La neige couvrant le sol fond d'autant plus vite que l'évaporation et la température sont plus élevées, et l'on sait depuis longtemps que la forêt contrarie ces deux phénomènes. Mais on n'avait pas encore songé à chiffrer cette influence.

M. Church, directeur de l'observatoire du Mont-Rose de la Nevada, à la suite d'observations portant sur 36 stations, a formulé des conclusions intéressantes.

Un versant boisé renfermait une couche de neige double de celle de la partie non boisée du même versant; l'abondance était particulièrement marquée dans les clairières.

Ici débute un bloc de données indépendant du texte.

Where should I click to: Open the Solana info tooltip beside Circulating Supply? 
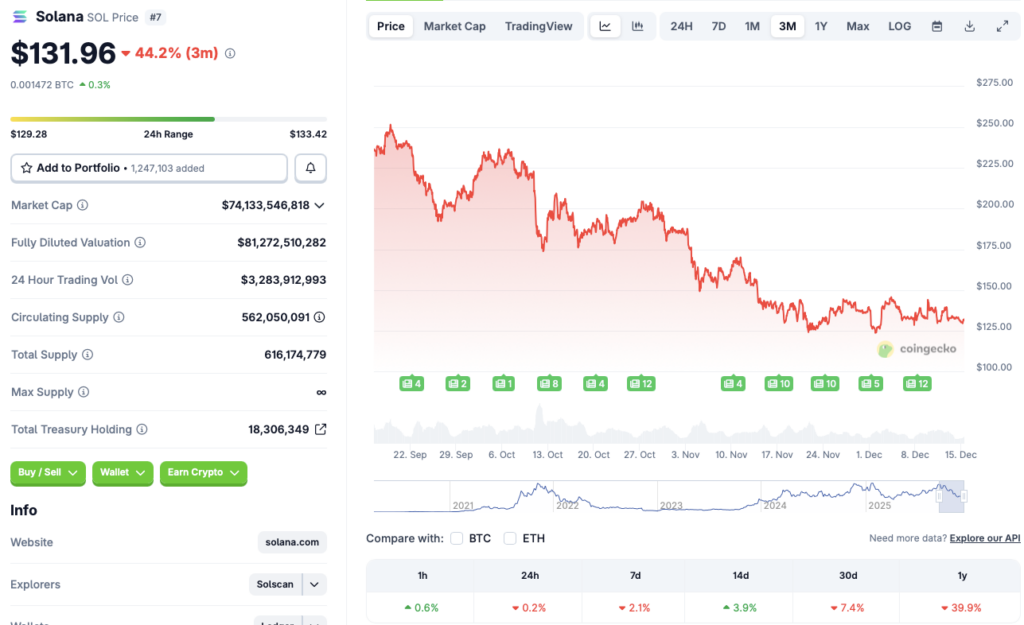tap(117, 317)
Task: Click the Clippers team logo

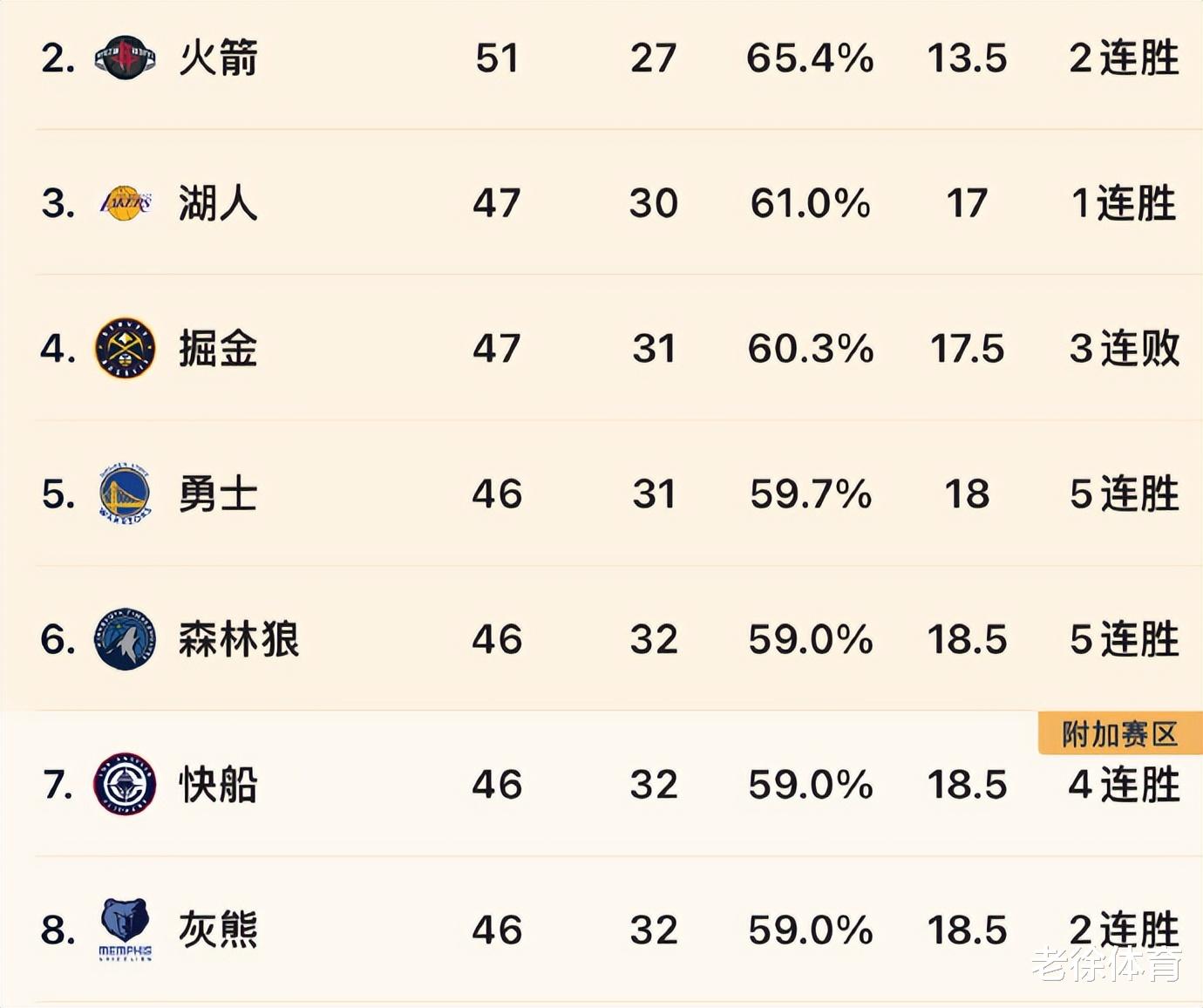Action: [x=125, y=784]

Comme on a intérêt à conserver la neige sur les montagnes le plus longtemps possible, afin de préserver la végétation des fortes gelées, on doit donc maintenir dans les régions élevées c'es forêts assez épaisses pour arrêter le vent et atténuer l'effet des rayons solaires, mais en même temps assez claires pour laisser la neige tomber jusqu'au sol.

C'est ainsi que la futaie de résineux, mélangée de hêtres et de bouleaux à feuilles caduques, conserve plus longtemps la neige que la futaie de pins, sapins et épicéas.

Les victimes des fauves dans l'Inde.

Malgré une chasse de plus en plus énergique, le nombre des personnes victimes des fauves dans l'Inde anglaise est toujours aussi considérable; il s'élève à 2.382 pour l'année 1911.

Le tigre a tué 882 personnes, le léopard 366, l'ours 428, l'éléphant et l'hyène 77; l'alligator et le crocodile 244, le sanglier 51, le buffle 16, le chien sauvage 24, etc.

Les serpents ont causé encore plus de ravages, faisant 22.478 victimes, soit 1.000 de plus que l'année précédente.

D'autre part, on estime que, pendant la période 1905-1910, les bêtes sauvages ont détruit 100.000 têtes de bétail.